As we follow the national opioid epidemic, with its greater than five deaths per hour from opioid overdoses, the focus is shifting to methods for limiting an individual’s exposure to these drugs. For most of us, our first contact with these highly addictive medications is after surgery.
Studies now reveal that 60 percent of pills prescribed for pain after surgery go unused. These opioids often make their way to other family members, are kept for continued use by the surgical patient to maintain a feeling of euphoria, or even find their way out into the community. Limiting the number of pills and refills prescribed is a good start, but should we consider not using opioids, or discharging surgical patients on them, at all? With the advent of new anesthetic techniques and a long-acting nerve-blocking medication, this option is now a reality.

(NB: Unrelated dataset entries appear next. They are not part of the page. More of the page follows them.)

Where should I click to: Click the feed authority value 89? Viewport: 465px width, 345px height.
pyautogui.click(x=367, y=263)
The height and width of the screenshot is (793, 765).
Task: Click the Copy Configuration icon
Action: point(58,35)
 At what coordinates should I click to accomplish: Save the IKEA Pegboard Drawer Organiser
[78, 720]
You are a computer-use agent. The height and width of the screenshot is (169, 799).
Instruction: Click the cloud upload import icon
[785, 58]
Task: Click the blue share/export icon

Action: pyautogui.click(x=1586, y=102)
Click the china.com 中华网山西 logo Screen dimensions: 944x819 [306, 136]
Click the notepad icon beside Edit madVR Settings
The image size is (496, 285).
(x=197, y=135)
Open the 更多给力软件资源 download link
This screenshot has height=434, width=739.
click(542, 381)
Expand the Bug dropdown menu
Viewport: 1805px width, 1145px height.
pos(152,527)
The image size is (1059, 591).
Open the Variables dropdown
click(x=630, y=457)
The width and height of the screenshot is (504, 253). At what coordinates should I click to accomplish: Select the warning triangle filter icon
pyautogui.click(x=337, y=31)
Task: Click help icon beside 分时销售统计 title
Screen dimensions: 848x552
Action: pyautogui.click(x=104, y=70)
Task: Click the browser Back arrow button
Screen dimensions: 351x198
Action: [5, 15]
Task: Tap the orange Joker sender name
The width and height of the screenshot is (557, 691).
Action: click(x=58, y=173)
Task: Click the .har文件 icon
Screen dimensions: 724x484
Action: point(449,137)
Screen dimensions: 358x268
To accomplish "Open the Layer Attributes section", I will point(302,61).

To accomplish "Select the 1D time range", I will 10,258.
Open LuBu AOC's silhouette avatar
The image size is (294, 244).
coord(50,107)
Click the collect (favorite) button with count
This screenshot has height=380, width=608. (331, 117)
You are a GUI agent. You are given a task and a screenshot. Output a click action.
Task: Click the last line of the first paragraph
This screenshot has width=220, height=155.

We shall look at two commonly performed surgeries where we are seeing a spike in opioid dependence in relatively young, healthy patients.
Shoulder surgeries and cesarean sections occur on a daily basis across the country. With over 700,000 shoulder procedures and over one million cesarean sections performed each year, thousands of these young-adult patients will go on to be persistent opioid users. There are several pre-existing conditions that can contribute to continued use, such as whether a patient is a smoker or has been diagnosed with alcohol- or drug-based issues or depression, anxiety or chronic pain conditions before surgery, but that is beside the point. It goes without saying that individuals with a genetic or behavioral predisposition to abuse opioids should be forewarned and treated accordingly, but why not avoid the opioid exposure issue with these patients altogether?